On October 1st every year we make nostalgic and inspirational speeches about the ”labours of our heroes past”, pop the champagne, pat each other on the back, go to churches and mosques to give thanks to God, dance at owambe parties and congratulate one another on our independence. Yet we refuse to sit back in deep reflection, take stock of what has really been going on in our country and carry out an honest and candid appraisal of our situation. We are not ”a toilet of a country where evil reigns” but we must admit that we are in a mess. A really terrible mess. And the question is why are we in such a mess, how did we get there, why have we not been able to get out of it in 52 years and what role did our former colonial masters play, and are still playing, in creating and sustaining that mess. That is the subject of this essay.

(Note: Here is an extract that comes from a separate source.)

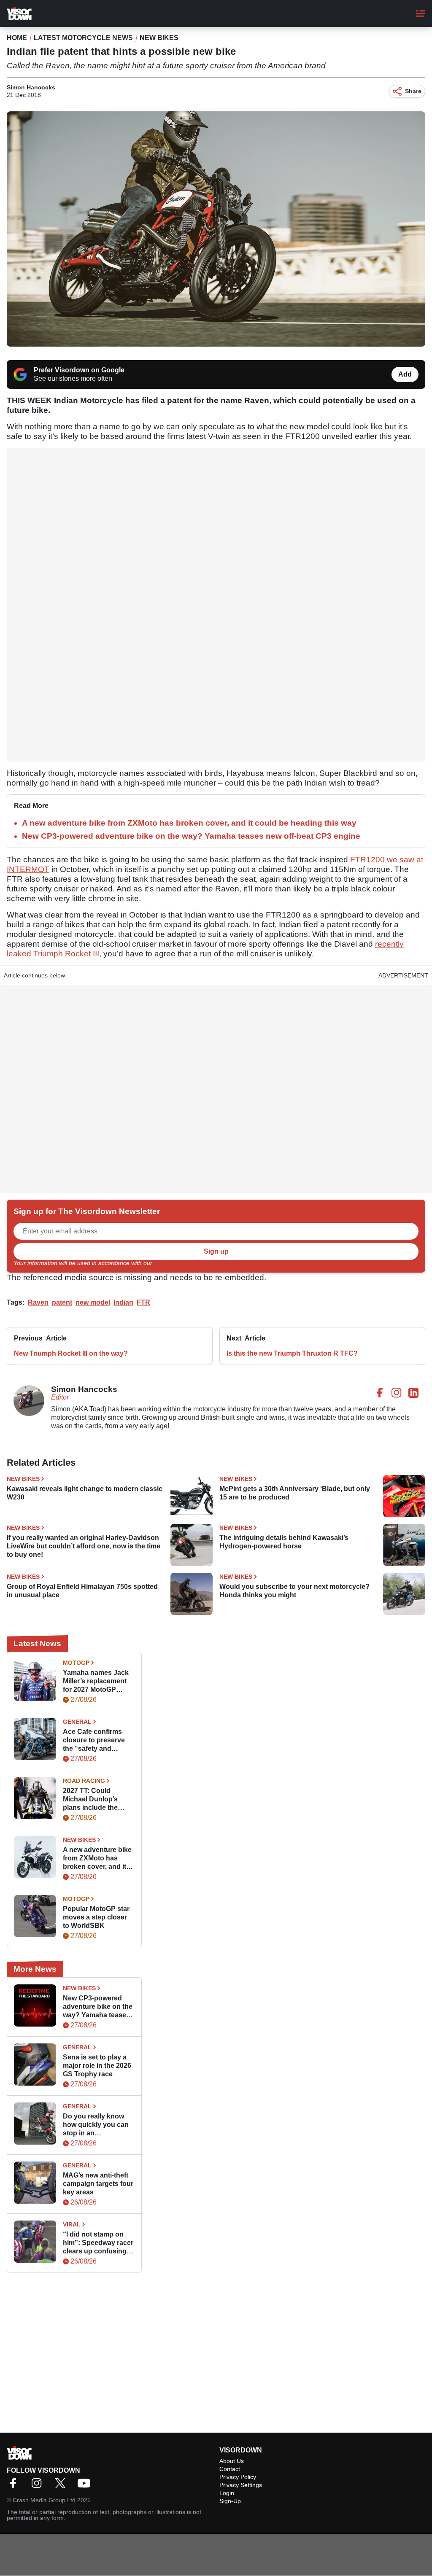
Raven (38, 1302)
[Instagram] (38, 2486)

If we want to answer these questions we must go back to the beginning. The problem is that the British established a faulty foundation for Nigeria right from the start which they knew could not produce anything wholesome. The Nigeria that they handed over to us in 1960 was nothing but an unworkable artificial state and a “poisoned chalice”. It was destined to fail right from the outset. Worse still they handed us that poisoned chalice with a malicious and mischievous intent and without any recourse to our people in terms of any form of a national referendum. The British did the same thing in varying degrees when they left virtually each and every one of their other ”third world” colonies. The most obvious cases however were Nigeria, the Sudan, India and the nation that was formerly known as Malaya. Every single one of these four countries had monuemental problems with sustaining their unity after independence and all of them, with the exception of Nigeria, were compelled to break up into smaller entities before they could bring out the best in themselves as a people and fully exercise their human potentials. Consequently India broke up into three and became India, Pakistan and Bangladesh, the Sudan broke into two and became Southern Sudan and the Sudan and Malaya broke into two and became Malaysia and Singapore. Nigeria is yet to find the courage and fortitude to go that far and whether we will eventually break up or not remains to be seen.
Yet the truth is that when you force two incompatibles with completely different world views together into an unhappy marriage, lock the gates of the house, throw away the keys and bestow leadership upon a “poor husband” to rule over a ”rich wife” in perpetuity, you are looking for trouble.